Proportionality; Example
The proportionality approach to
these kinds of problems focuses on the idea that the absorbance of a solution
is directly proportional to its concentration. When using this approach it is
necessary to be sure that the values given are for different concentrations of
the same chemical measured under the SAME conditions (BOTH wavelength
and the path length).
Question: A solution with a concentration of 0.14 M is measured
to have an absorbance of 0.43. Another solution of the same chemical is
measured under the same conditions and has an absorbance of 0.37. What is its
concentration?
The
solution to this problem can be set up using the equation shown below, which
simply says that the ratio of the concentrations is proportional to the ratio
of absorbances. We can use c1 to represent the unknown concentration. You can
derive this equation from Beer's law (Absorbance = e L c)
C1 / C2 = A1 / A2
(ONLY for absorbances that are measured/predicted at the SAME
Wavelength)
Therefore,
C1 = (A1 / A2) * C2
Substitute
all the values as follow:
A1 = 0.37; A2= 0.43 & C2=0.14M
Thus,
C1 = 0.12M
The
graphing method is called for when several sets of data involving STANDARD
SOLUTIONS are available for concentration and absorbance. This is probably
the most common way of Beer's law analysis based on experimental data collected
in the laboratory.
Graphing
the data allows you to check the assumption that Beer's Law is valid by looking
for a straight-line relationship for the data.

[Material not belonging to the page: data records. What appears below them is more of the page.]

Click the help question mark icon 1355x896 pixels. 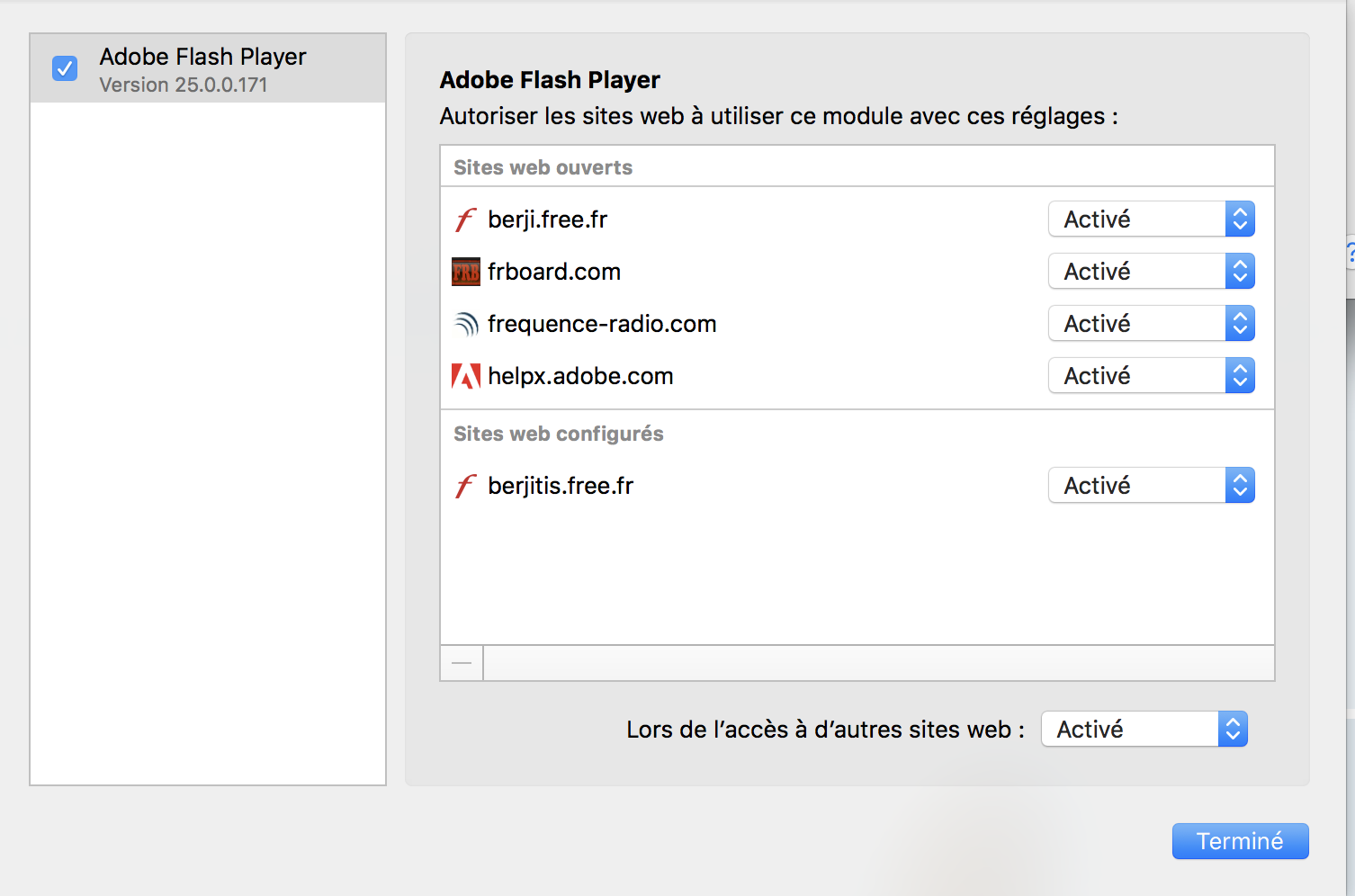coord(1350,254)
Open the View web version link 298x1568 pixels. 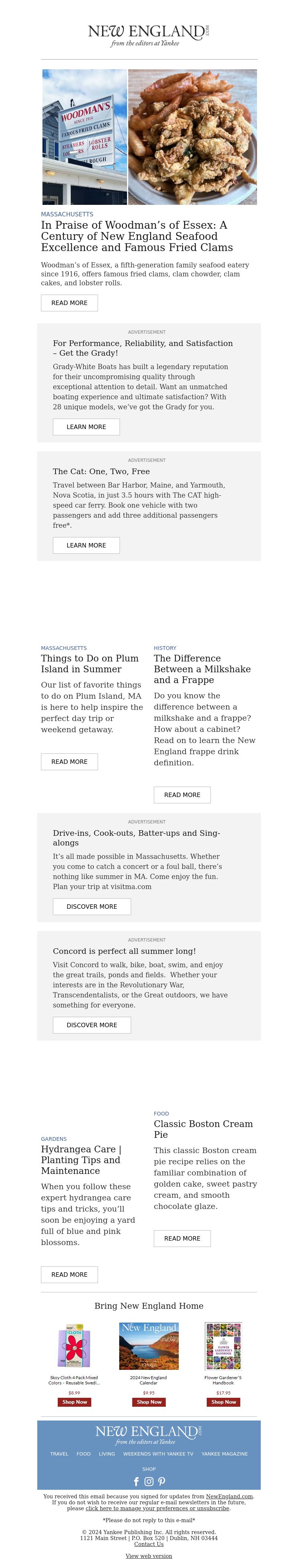(149, 1556)
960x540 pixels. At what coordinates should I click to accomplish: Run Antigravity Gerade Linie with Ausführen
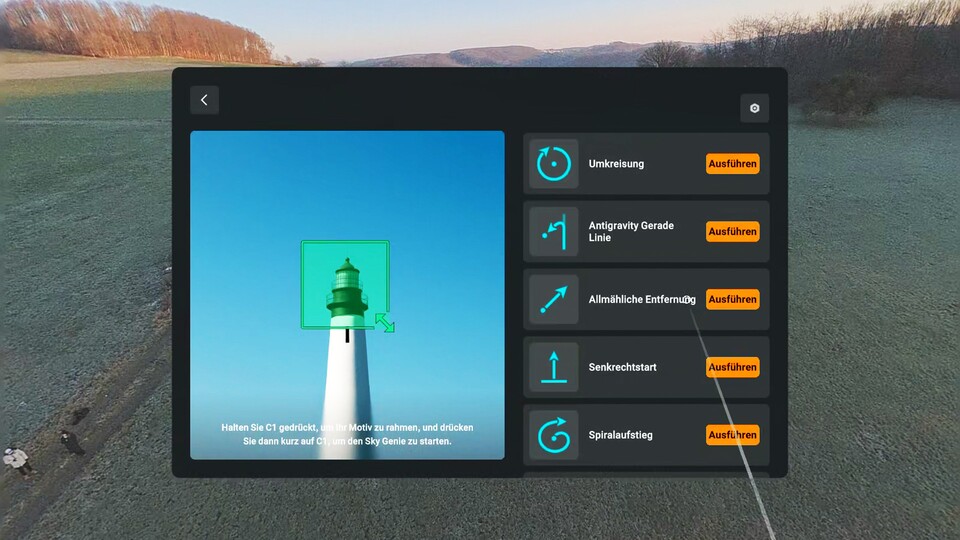point(732,232)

Question: What is the concentration of a 1.00 cm (path length)
sample that has an absorbance of 0.60?
Concentration (M) |
Absorbances |
0.20 |
0.27 |
0.30 |
0.41 |
0.40 |
0.55 |
0.50 |
0.69 |
The
solution to the problem here is to graph the data
and draw a straight line through the points. If the data points are
on or close to the line, that will confirm that the absorbance and
concentration are proportional and Beer's Law is valid for this situation.
Recall
that Beer's law is expressed as Absorbance = e L c. To find the concentration for
a solution that has an absorbance of 0.60, you will first need to find the slope of the BEST-FIT line. From the slope of the
best-fit line together with the absorbance, you can now calculate the
concentration for that solution (i.e. Concentration
= Absorbance / Slope)
Notice that the SLOPE of the best-fit line in this case is actually
the PRODUCT of the molar absorptivity constant and the path length
(1.00cm).
Here
is an example of directly using the Beer's Law Equation (Absorbance = e L c) when you
were given the molar absorptivity constant (or molar extinction coefficient).
In this equation, e is the molar extinction coefficient. L is the path length
of the cell holder. c is the concentration of the solution.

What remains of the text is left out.